At the top of the agenda at this year’s COP were topics on food and water security, financing to support mitigation and adaptation actions, and achieving a just transition to clean energy systems. All these subjects are squarely represented in the adverse position in which Uganda finds itself.  COP-27 presents a golden opportunity to give careful thought as a nation on our approaches to climate action, to assess the effectiveness of such approaches, and to evaluate the progress of the commitments made at the last COP-26 held in Glasgow –UK last year.

So, yet again the world gathered to discuss climate change. But after all the moving but too often empty speeches and commitments are made, the salient question is; what does COP-27 really mean for Ugandans?

Particularly for instance, what will COP resolutions really mean to a farmer in Bugwagi in Sironko district whose crops were destroyed by the heavy off-season rains or to a hunger-stricken family in Karamoja - who to date may not have the slightest idea of what climate change is, though they continuously suffer its consequences. 

Whilst the well paid, insured, and pensioned principal duty bearers in climate action, fly back to their elegant homes and air-conditioned offices after COP, ordinary Ugandans continue to pay the heavy price of inaction in response climate change. Stories of people helplessly dying in Karomoja due to famine were such a shocking revelation of inadequacies of responses to climate change, and demonstrate the insignificance of COP if the vulnerable who suffer from climate change never taste of its fruits year after year.  These stories are the same across the nation.

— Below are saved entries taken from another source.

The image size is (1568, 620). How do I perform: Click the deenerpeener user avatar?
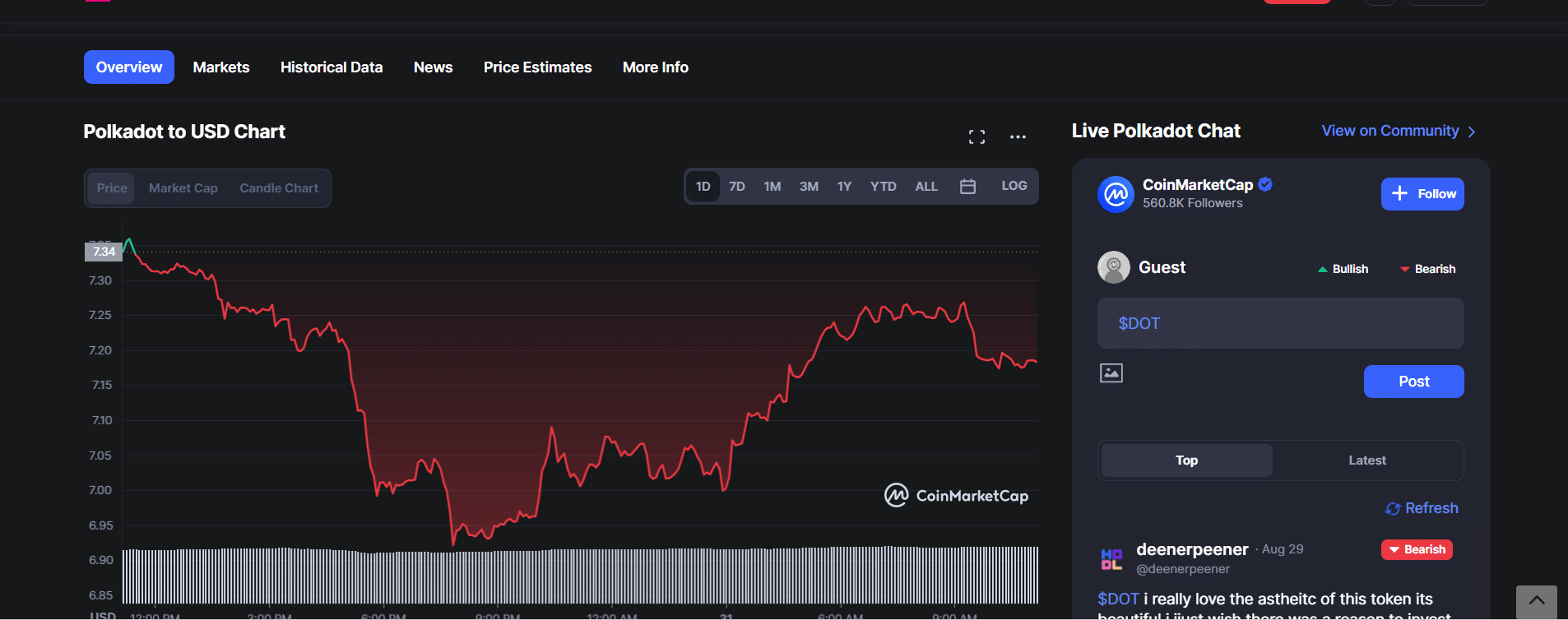(1112, 559)

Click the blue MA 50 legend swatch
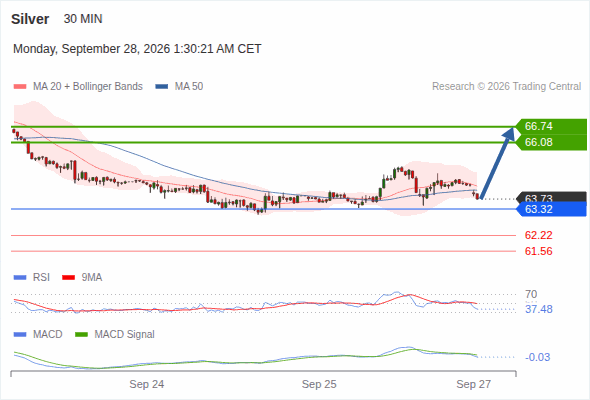coord(162,87)
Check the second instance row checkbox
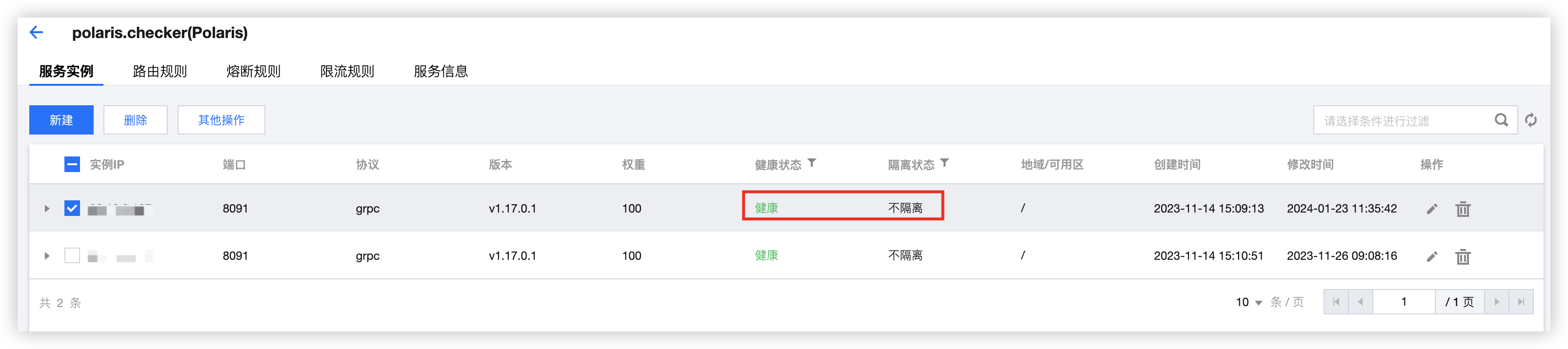This screenshot has height=349, width=1568. tap(72, 255)
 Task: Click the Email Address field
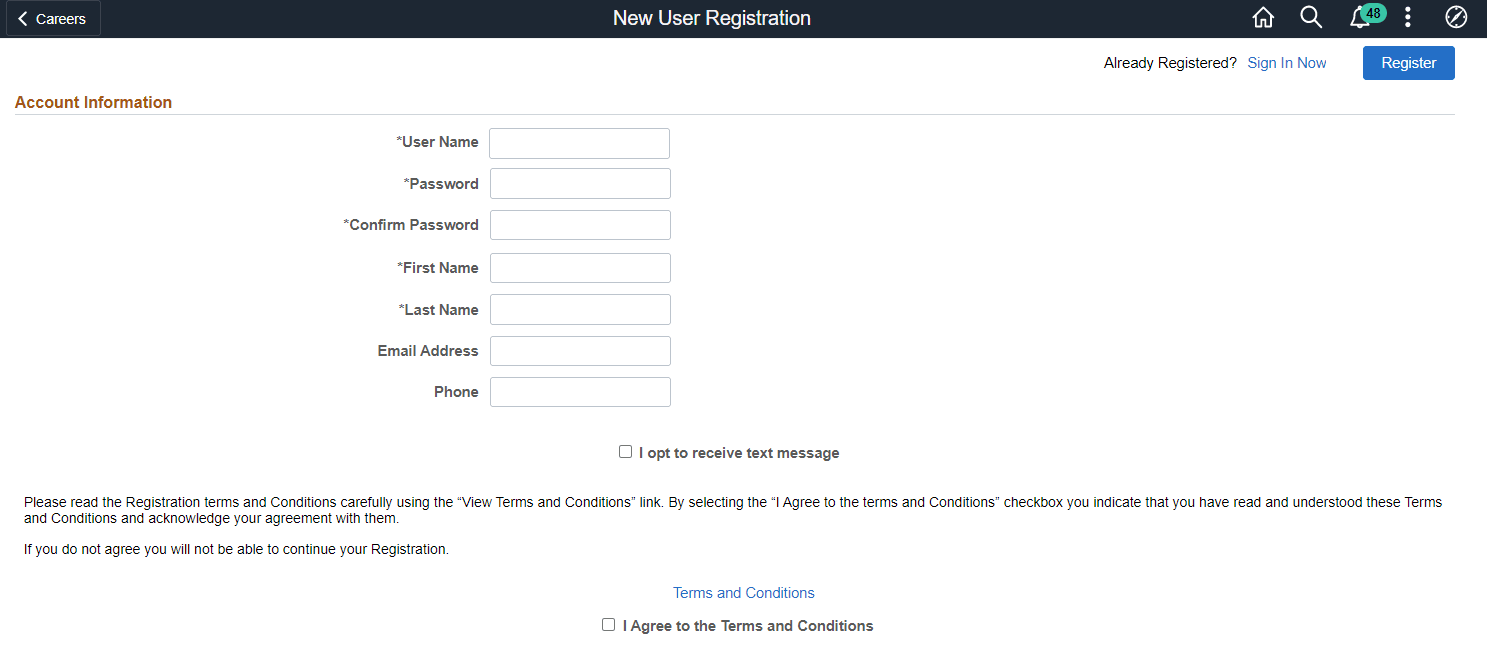(x=580, y=351)

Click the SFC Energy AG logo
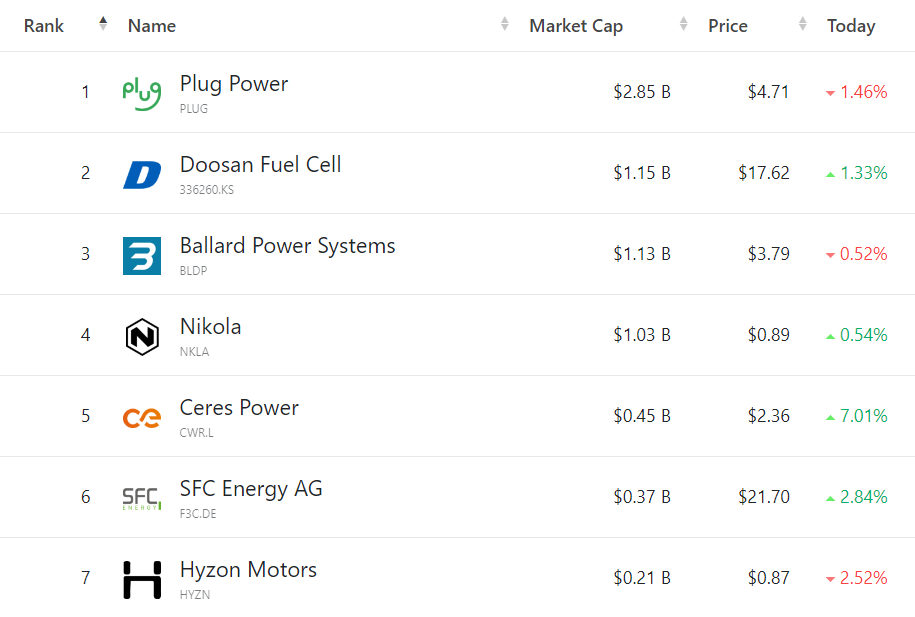tap(141, 498)
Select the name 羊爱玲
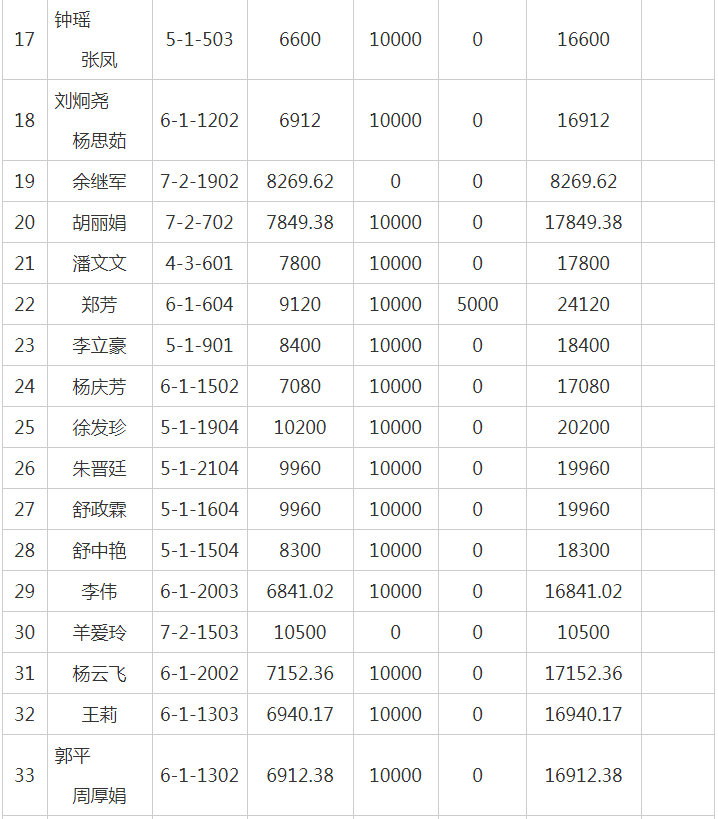This screenshot has height=819, width=718. pos(99,632)
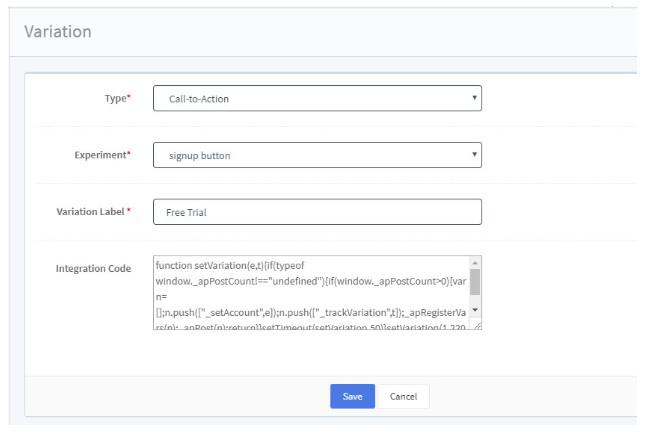
Task: Open the Experiment dropdown showing signup button
Action: point(310,156)
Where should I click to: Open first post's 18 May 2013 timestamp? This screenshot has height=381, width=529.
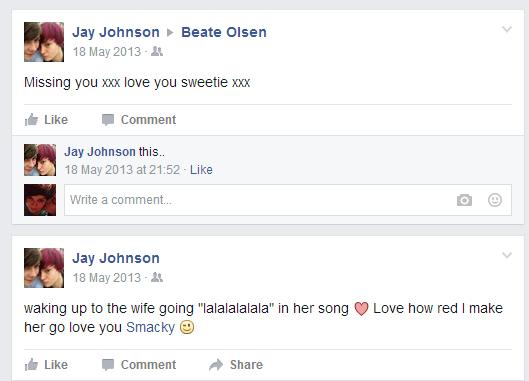(107, 52)
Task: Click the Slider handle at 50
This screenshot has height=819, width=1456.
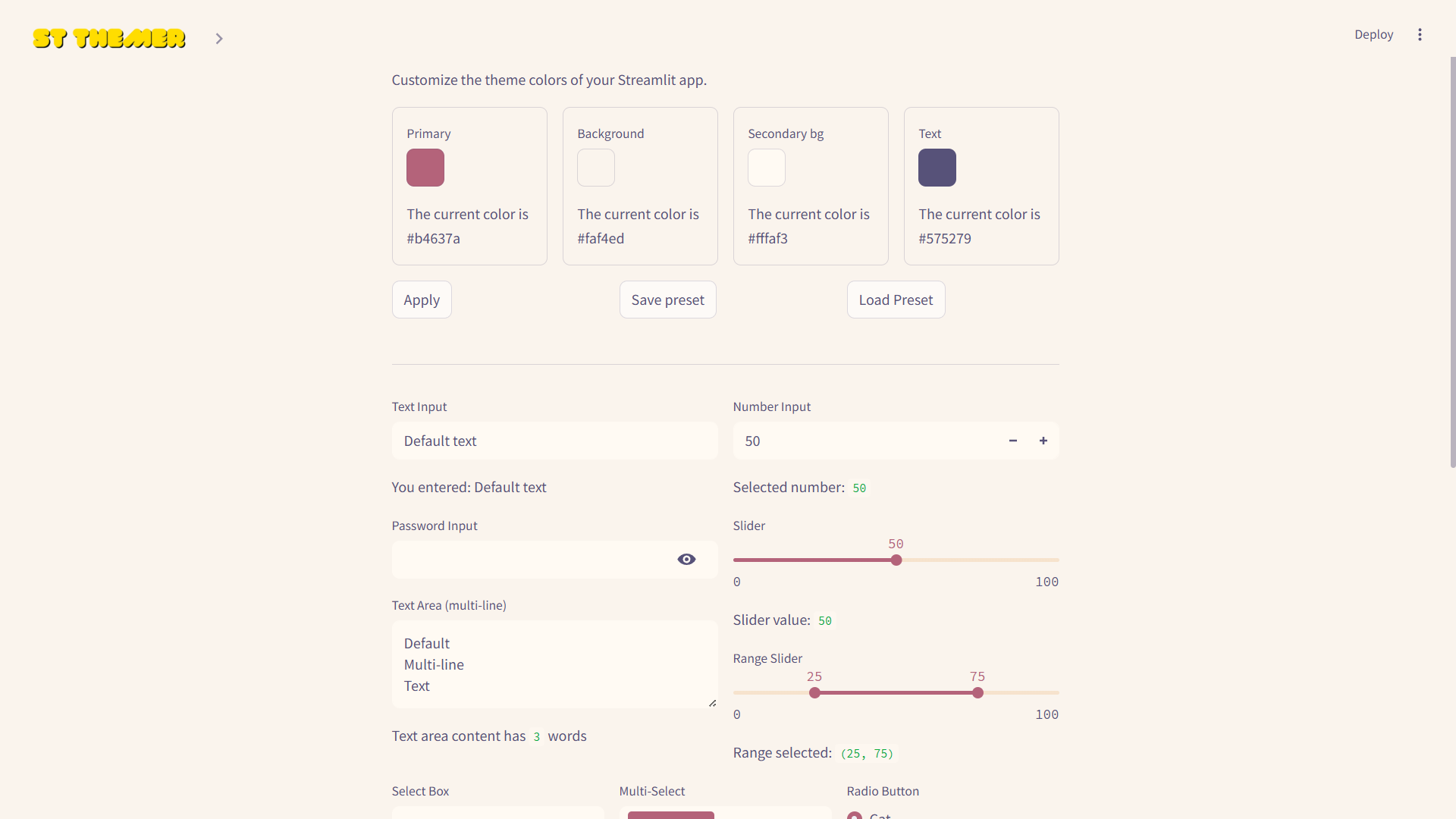Action: click(x=896, y=560)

There are stories of many people who go hungry, because agriculture in Uganda – on which so many people rely for their sustenance and livelihood - has been negatively impacted, and resultantly Uganda’s food security is equally affected. 

The ugly and candid reality is that the poor in mostly rural and urban area – who may have no idea that leaders are meeting in Egypt are the most affected by climate change. To them with or without COP-27, life goes on, albeit with increasing difficulty each passing day. If we acknowledge that these are not merely effects but human rights issues, this will – and should - change our perspective toward climate change. 

The right to adequate living which encompasses rights to adequate food, adequate housing and the right to social protection are now being continuously jeopardized. From this perspective, COP must facilitate immediate action to ensure realization, protection and fulfillment of the rights of vulnerable and affected people.   

For COP-27 to be meaningful, all the deliberations thereat must translate into action to provide needed help to those affected by the changes debated at COP.

The concerned party states must deliver on their promises and move to implement the agreements they reach. Sadly, until that should occur, COP 27 is meaningless to many vulnerable Ugandans.